The game has been remastered and will once allow gamers to test the limits of their PC builds, but for console players, it’s in more or less of a fixed state. On the Nintendo Switch, certainly using docked mode will produce better visuals, but other than that, we won’t be seeing any graphical changes coming down the line. Currently, the game is only available on the Switch, but it will be coming to other consoles and PCs soon. If you’re playing on the Switch, your focus should be on the gameplay, not the graphics. This isn’t to say the graphics are bad, but the Switch really doesn’t have the horsepower to produce the awe-inspiring visuals that this game is known for. While it wasn’t common, the game also crashed on me several times throughout my play through.
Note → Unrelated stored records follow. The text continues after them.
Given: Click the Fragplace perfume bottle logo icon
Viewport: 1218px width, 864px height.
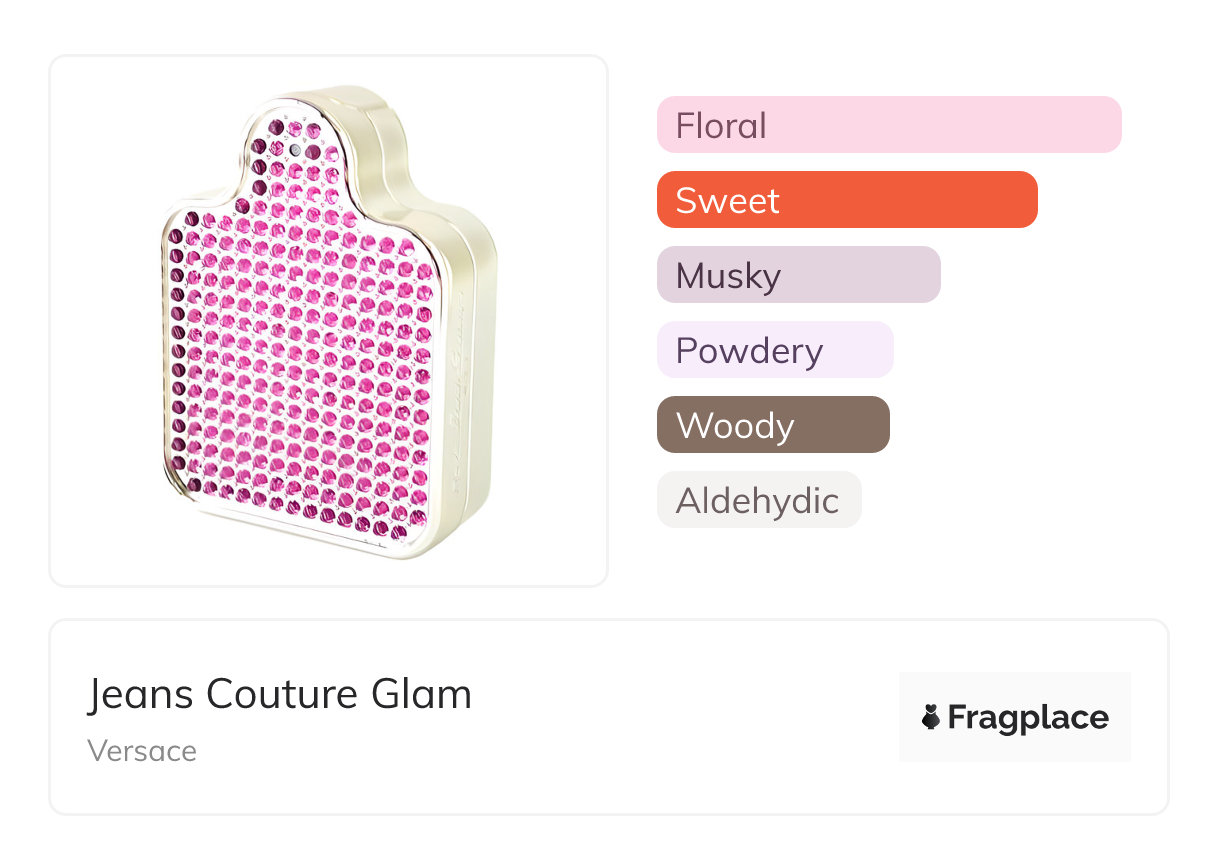Looking at the screenshot, I should click(x=931, y=717).
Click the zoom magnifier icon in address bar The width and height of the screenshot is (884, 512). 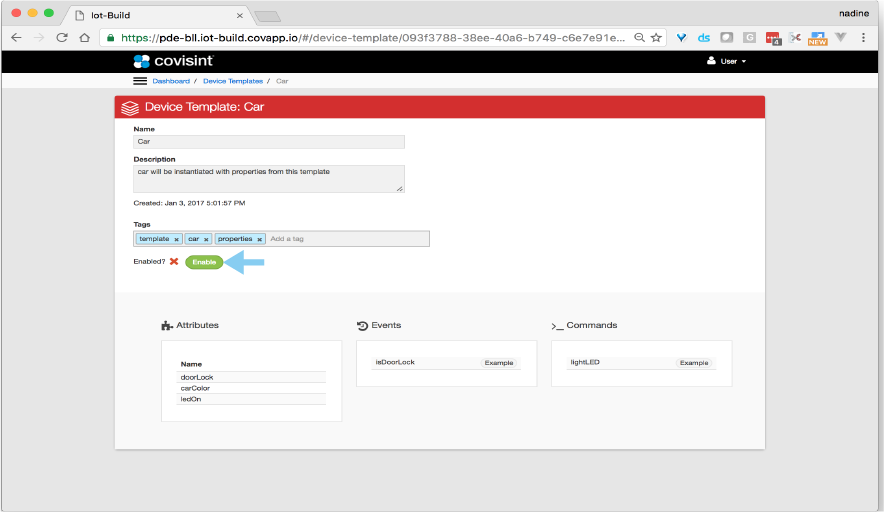point(639,37)
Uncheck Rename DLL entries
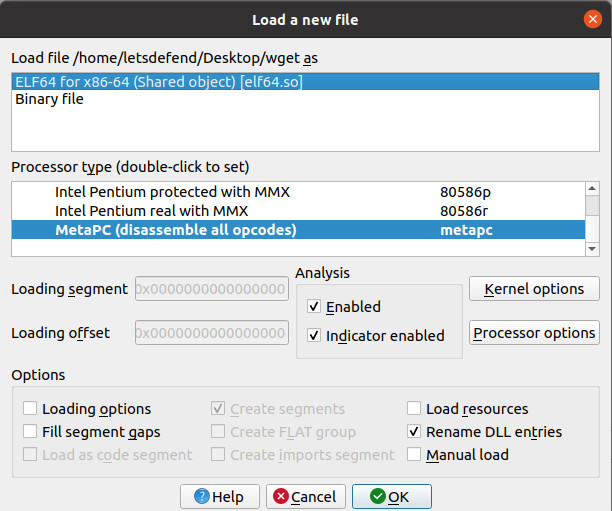Image resolution: width=612 pixels, height=511 pixels. [415, 432]
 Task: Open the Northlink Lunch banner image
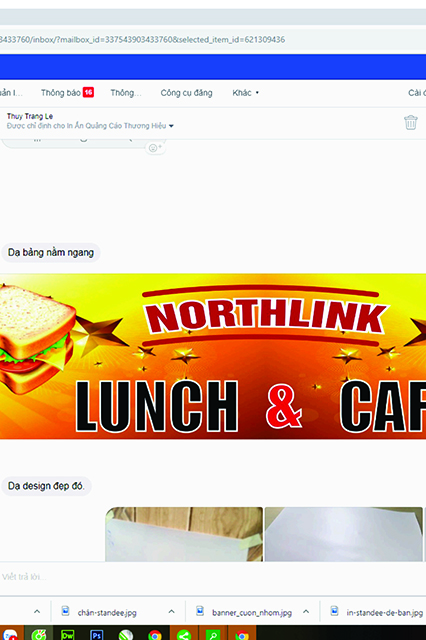[213, 356]
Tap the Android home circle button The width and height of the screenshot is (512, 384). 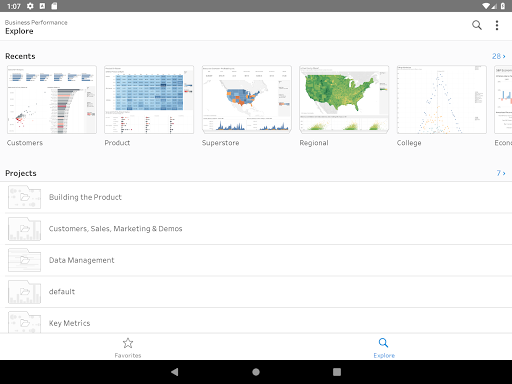pyautogui.click(x=256, y=372)
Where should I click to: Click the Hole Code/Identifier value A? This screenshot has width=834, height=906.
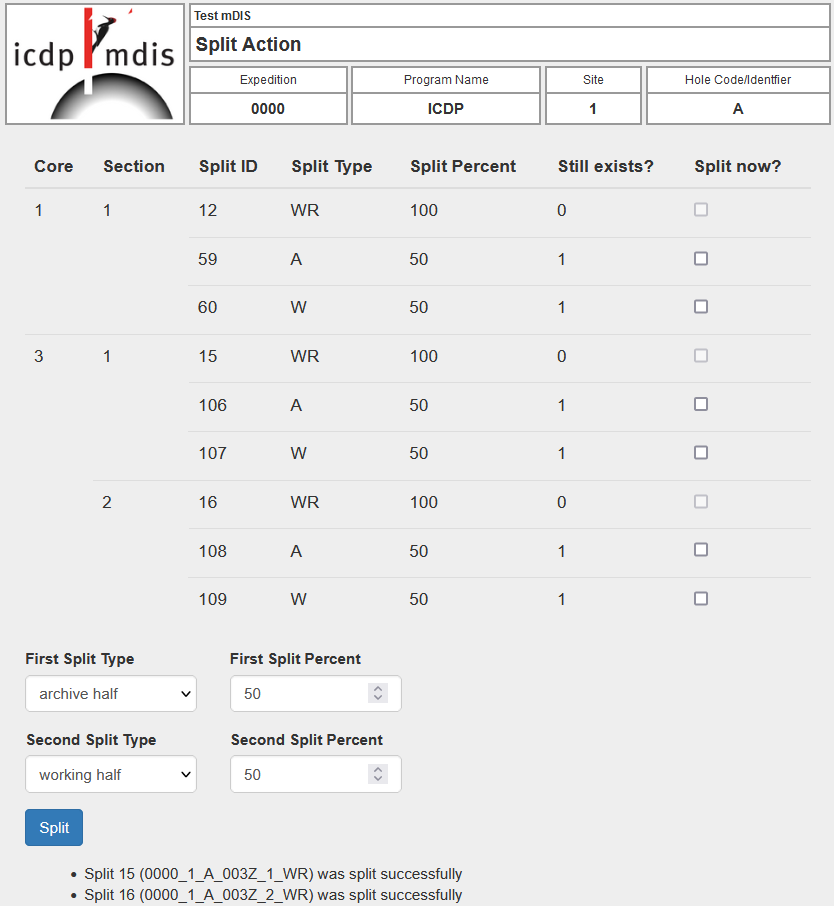click(x=738, y=109)
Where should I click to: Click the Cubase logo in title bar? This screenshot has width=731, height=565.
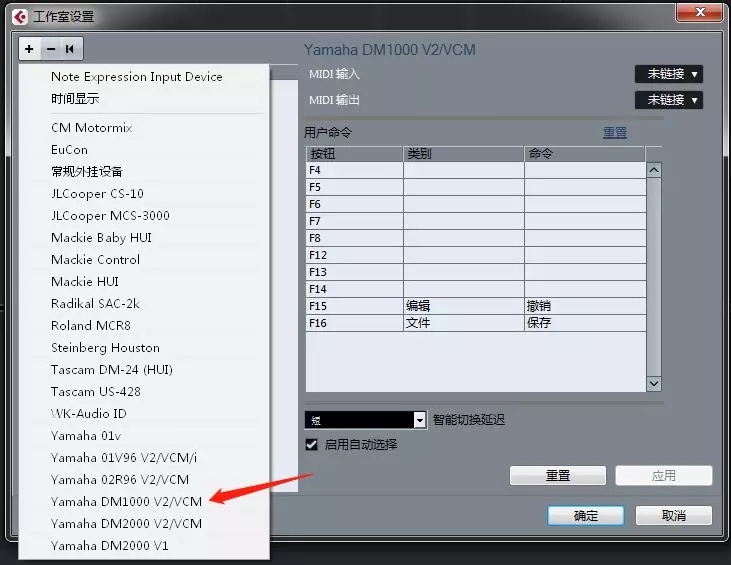tap(18, 16)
What holds up well is that the game is quite straightforward. Despite things getting increasingly sci-fi as you progress, the core of the game is running around killing bad guys using the different tools at your disposal. The gameplay inherently feels good. Running at super speed or using invisibility to sneak up on an enemy is satisfying. Things like the character models and physics can be clunky, but the AI is surprisingly adept. Enemies will use cover, not lose track of you if you become invisible right in front of them, and generally do their best to be a bit more than cannon fodder with the sole purpose of being mowed down by Nomad, the game’s protagonist.
The abilities you’re imbued with are fun, but aren’t quite as groundbreaking as they may have been in the past. It’s legitimately cool to sneak up on an enemy while invisible, super sprint over to another, and then turn on a shield for a firefight. They really allow you to play the game in a way that matches your style. While certain scenes are always going to be a fight, Crysis gives the player some freedom to mold it to the whims of their playstyle. Areas can be skipped by cleverly sprinting through them or can become stealth sequences where you’re picking off enemies one by one from cover. Other features that were cool at the time, like destructible environments, add to the ways in which you can approach a given situation, but feel a bit haphazard in their execution.
The one really interesting thing that the Switch version of the game does is to incorporate motion controls. While it was a bit frustrating to get used to them at first, laying down in handheld mode, using the gyroscope for precision aiming becomes quite natural as you progress through the game. They’re less important if you’re playing in docked mode with a pro controller, but in a lot of shooters, the Joy Cons don’t offer the precision you need to play a shooter really well. The motion controls allow you to fine tune your aim, tilting your controller slightly to line up a headshot or hit the enemy that’s barely peeking out of cover.
All in all, if you’re looking for a shooter on the Switch, Crysis Remastered isn’t a bad choice. It’s not going to blow you away graphically and some of the gameplay concepts that may have been a bit ahead of their time in 2007 aren’t quite as novel today, but it’s still a competent shooter, and those with nostalgia for it will get some legs out of having a portable version of Crysis.